By Wale Fatade
Two months ago, this column wrote on how the Sokoto State governor, Aminu Waziri Tambuwal, spent N700 million to buy a residential building in Abuja for the Sultan of Sokoto. It further condemned the action wondering how a state classified among the poorest in our country could afford to spend such a humongous amount of money on a residence for one person or, the Sultan traditional council, as the state government later claimed.
The piece, however, did not include an allegation that the building belonged to the Sultan before the state bought it. It emerged after it was published. But that was two months ago.
Now, the governor is in the news again not for purchasing another house for a traditional ruler but for pardoning a group of former state officials under trial for corruption. Again, this case involved the Economic and Financial Crimes Commission (EFCC), which, in one of those rare cases of serious action of the agency under Ibrahim Magu’s headship, it is actually prosecuting government officials. Following the pattern of the house purchase, the state government did not inform the state citizens that a group of people that were supposed to be working for the citizens’ interest but dipped their hands into their commonwealth have been set free.
Most media organisations too missed the story, as it was only a Facebook post by EFCC on June 27 this yearthat informed us that a Sokoto State high court judge, Bello Abass, discharged the five persons because the state government has pardoned them. The International Centre for Investigative Reporting (ICIR) reported last week that the EFCC filed an appeal on September 25 against the judgment. The Facebook post as reported by ICIR – full disclosure: I serve on the ICIR board but not involved in its reporting assignments – says“The EFCC, on September 25, 2017 filed an appeal at the Court of Appeal, Sokoto Division, challenging the judgment delivered by the Sokoto State High in respect of pardon granted by the Governor of Sokoto, Aminu Waziri Tambuwal, to five accused persons who were charged alongside former governor Attahiru Bafarawa,”
The EFFC further disclosed that the five pardoned people were charged together with former governor Attahiru Bafarawa and others but those ones were not pardoned. So apart from the illegality by Mr. Tanbuwal, it was also a selective pardon. The people pardoned are Tukur Alkali, Commissioner for Animal Health and Fisheries Development; Isa Achida, Commissioner for Home Affairs; Maigari Dingyadi, Chairman, Governing Board, National Commission for Colleges of Education; Habibu Modachi, member representing Isa constituency in the state House of Assembly; and Isah Bello, a Permanent Secretary.

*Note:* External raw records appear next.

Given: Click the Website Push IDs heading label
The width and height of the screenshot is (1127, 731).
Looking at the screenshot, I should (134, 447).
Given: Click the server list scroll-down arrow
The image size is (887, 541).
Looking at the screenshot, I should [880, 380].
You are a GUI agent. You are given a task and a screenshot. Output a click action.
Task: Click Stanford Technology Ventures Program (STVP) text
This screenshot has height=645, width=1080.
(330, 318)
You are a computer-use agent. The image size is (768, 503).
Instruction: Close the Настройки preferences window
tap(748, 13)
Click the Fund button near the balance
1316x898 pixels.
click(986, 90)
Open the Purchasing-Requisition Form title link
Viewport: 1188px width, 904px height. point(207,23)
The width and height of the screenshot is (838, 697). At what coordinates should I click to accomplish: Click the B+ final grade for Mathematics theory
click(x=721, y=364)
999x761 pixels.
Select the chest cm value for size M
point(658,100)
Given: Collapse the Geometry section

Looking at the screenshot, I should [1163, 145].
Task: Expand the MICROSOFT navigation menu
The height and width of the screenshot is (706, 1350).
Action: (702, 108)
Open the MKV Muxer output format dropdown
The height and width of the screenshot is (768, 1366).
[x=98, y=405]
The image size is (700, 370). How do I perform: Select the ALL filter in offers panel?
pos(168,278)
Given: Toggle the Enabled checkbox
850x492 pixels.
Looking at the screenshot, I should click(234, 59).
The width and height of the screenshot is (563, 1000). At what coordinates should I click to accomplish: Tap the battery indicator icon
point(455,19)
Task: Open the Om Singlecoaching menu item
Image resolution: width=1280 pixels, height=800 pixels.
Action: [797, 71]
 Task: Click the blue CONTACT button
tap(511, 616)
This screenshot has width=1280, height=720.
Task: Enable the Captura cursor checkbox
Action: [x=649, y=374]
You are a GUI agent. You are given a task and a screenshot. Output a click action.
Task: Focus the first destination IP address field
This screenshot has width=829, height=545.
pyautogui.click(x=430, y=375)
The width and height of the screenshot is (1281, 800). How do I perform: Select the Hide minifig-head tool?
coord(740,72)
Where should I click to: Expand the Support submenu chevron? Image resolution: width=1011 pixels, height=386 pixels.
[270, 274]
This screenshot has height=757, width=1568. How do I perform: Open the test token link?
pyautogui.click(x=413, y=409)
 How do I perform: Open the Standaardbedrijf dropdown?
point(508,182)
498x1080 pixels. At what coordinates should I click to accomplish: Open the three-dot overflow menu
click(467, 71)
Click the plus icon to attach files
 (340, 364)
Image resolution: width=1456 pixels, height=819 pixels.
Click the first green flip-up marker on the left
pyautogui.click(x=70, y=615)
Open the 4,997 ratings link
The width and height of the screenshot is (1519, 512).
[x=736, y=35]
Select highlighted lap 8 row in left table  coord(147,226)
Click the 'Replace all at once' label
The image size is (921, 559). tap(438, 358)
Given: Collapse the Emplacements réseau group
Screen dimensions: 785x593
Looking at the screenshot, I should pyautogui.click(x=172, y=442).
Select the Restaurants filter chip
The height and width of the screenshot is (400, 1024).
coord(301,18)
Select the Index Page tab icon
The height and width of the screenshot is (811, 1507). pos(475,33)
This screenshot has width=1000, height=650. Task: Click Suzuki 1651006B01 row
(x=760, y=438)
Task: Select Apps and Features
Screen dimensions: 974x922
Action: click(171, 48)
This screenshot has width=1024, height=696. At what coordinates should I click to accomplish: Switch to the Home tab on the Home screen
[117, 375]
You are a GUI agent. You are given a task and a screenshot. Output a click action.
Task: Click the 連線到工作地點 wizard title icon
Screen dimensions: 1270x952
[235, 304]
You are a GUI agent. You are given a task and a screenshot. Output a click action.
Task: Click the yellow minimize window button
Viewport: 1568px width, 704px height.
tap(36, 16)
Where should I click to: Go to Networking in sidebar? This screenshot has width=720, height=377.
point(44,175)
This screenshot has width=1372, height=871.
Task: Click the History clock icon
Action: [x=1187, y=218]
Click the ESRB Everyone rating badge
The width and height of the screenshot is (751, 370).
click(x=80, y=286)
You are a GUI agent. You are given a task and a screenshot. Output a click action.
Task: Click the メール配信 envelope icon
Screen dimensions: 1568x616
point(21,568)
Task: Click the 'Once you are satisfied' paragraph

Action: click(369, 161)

This action of a governor who is also a lawyer, Tanbuwal was called to the Bar in 1992 and so he is not a neophyte in the legal profession, is an affront on the law and decency. He had also been a speaker of the House of Representatives putting him in good stead to understand and appreciate the fine detail of law. The Sokoto governor is gradually turning out to be a serial abuser of legal processes circumventing the law at the altar of politics at will. It is laughable that this is someone whose name has been mentioned as a possible presidential candidate, probably justifying the assertion that we are quick in throwing up people as heroes before they ever doen anything heroic.
Thankfully enough, the EFCC had appealed the judgment and all eyes are on the Court of Appeal, Sokoto Division for determination of the appeal. But what about Justice Bello Abass who discharged the accused persons in a case that only the attorney general of the federation can enter a nolle prosequi? This is also true of allcases instituted by the federal government or any of its agencies.The ICIR story quoted the chairman of Presidential Advisory Committee Against Corruption (PACAC), Itse Sagay, as saying that Tambuwal’s action is illegal and made another fine point that the money allegedly stolen belonged to the Sokoto people and not the governor. The same point made by lawyers I spoke to on the matter, but again, we see another governor acting not on behalf of the people he was elected to serve but for his own political gain. And that’s our lot in Nigeria mostly since 1999.
A more serious point for me though is the fact that till date, there is no record of Sokoto citizens demanding accountability from their governor on this issue. From June to September, there was no shout or protest from the citizens on their governor’s illegal pardon. Too often we pillory the Buhari administration for its halfhearted war on corruption and deservedly so, but some of our judges appear to be in cahoots with the looters of our commonwealth. This is hoping that the National Judicial Commission will beam its searchlight on this judge who forgot conveniently an elementary part of legal procedure.